We are seeing this year a passing of the torch: The riskier assets at this moment seem to be the safest from back then in 1982 when Treasuries were yielding double-digits. Yes, you still only need to get rich once. But to stay rich, I think you may have to abandon long-held shibboleths about credit, because the equity side of many of the companies that we follow and talk about is a much better repository of wealth than the bond side.
We now have companies like Microsoft (MSFT) and Apple (AAPL) , or Facebook (FB) and Alphabet (GOOGL) , that have tens of billions of dollars on their balance sheets. They have survived the great recession and come out stronger. They aren't surviving the Great Pandemic of 2020, they are thriving. They have not been touched in any way, but the crazy presidential politics of our country. In fact, their CEOs, make our politicians look like they are from Fredonia. They are the statesmen. They are the thought leaders.They are the ones that are trying to solve the intractable problems of poverty, of race, of disease, of global warming and other destroyers of the planet. They tell the truth or the are punished. They are accountable, not as much as we would like, but they can't entrench themselves of their own accord.

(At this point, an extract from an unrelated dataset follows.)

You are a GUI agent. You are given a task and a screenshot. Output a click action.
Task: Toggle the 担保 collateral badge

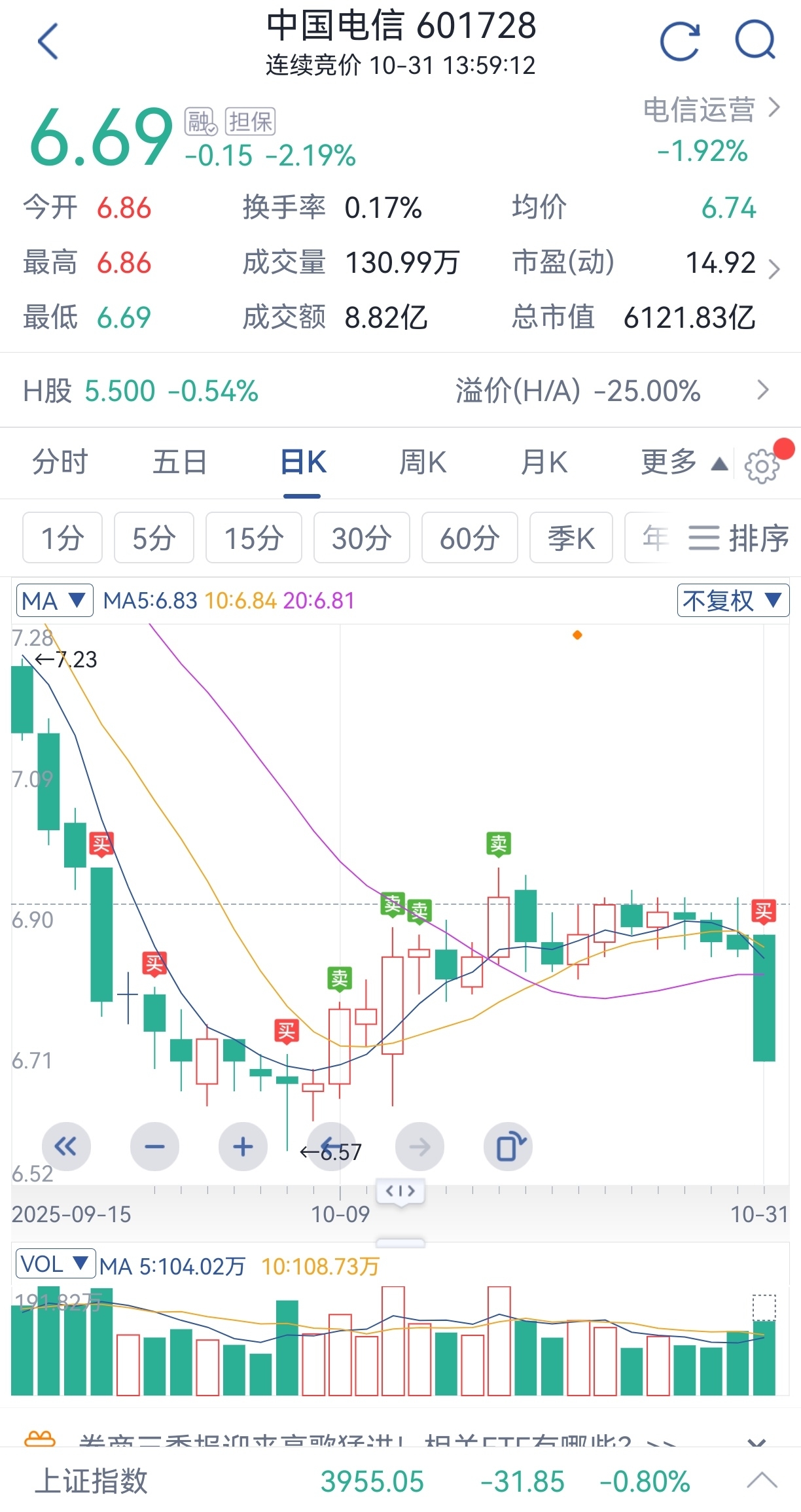[x=251, y=122]
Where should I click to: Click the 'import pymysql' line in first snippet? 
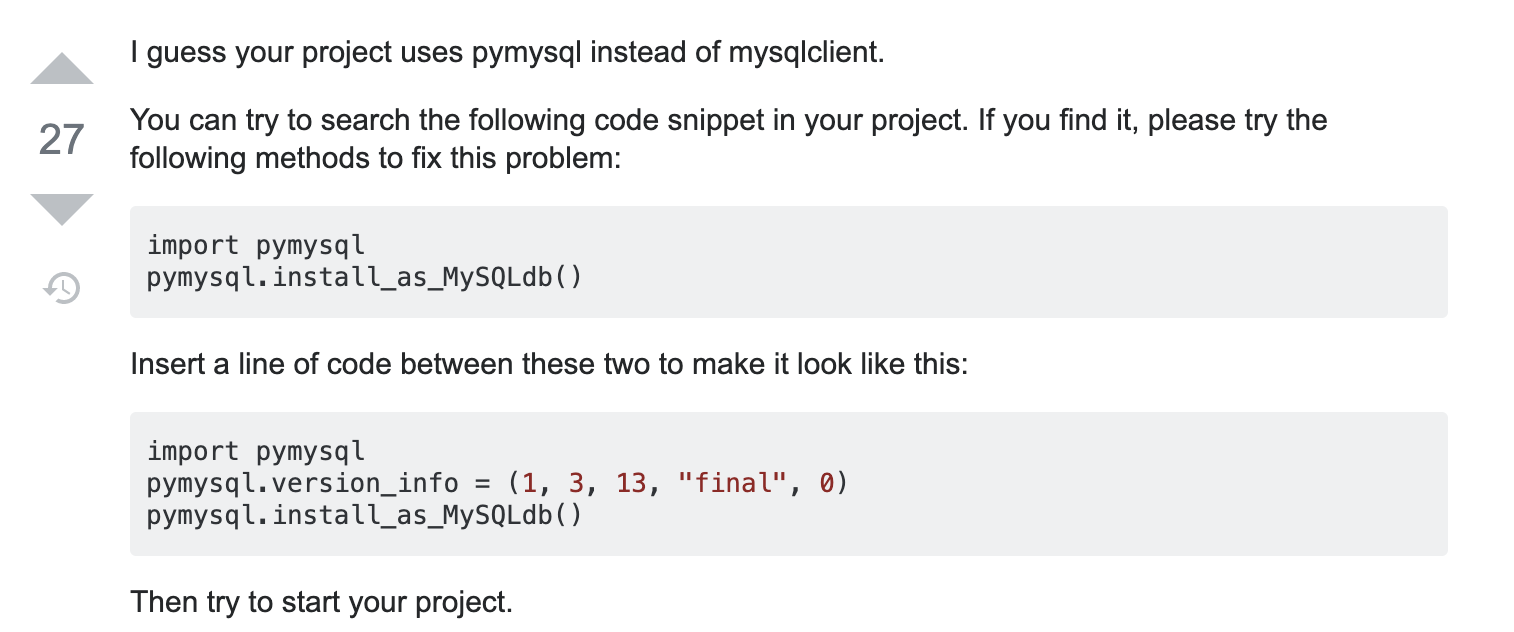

Now, mind you, this is a new thesis, this repository of wealthy notion. Even newer than the love affair with another asset rival: Bitcoin. You may dismiss it, but in a world where some mysterious figure creates an invisible currency that's loved by the rich vs. the printing press kind, I think you would be nuts to consider equities as second class to bonds. And yes, gold's still got luster. So do the miners. I like it that you can feel bullion, vs. staring at a video ledger.
But the real lesson of this rally may be that stocks are the ones that don't need government help, bonds are. And that means, if you are a young, new and wet-behind-the-ears broker at Goldman Sachs, I would tell you to forget all of those bond ideas, buy the stocks of companies with balance sheets better than any central bank, and you'll do a heck of a lot better with a lot less long term risk.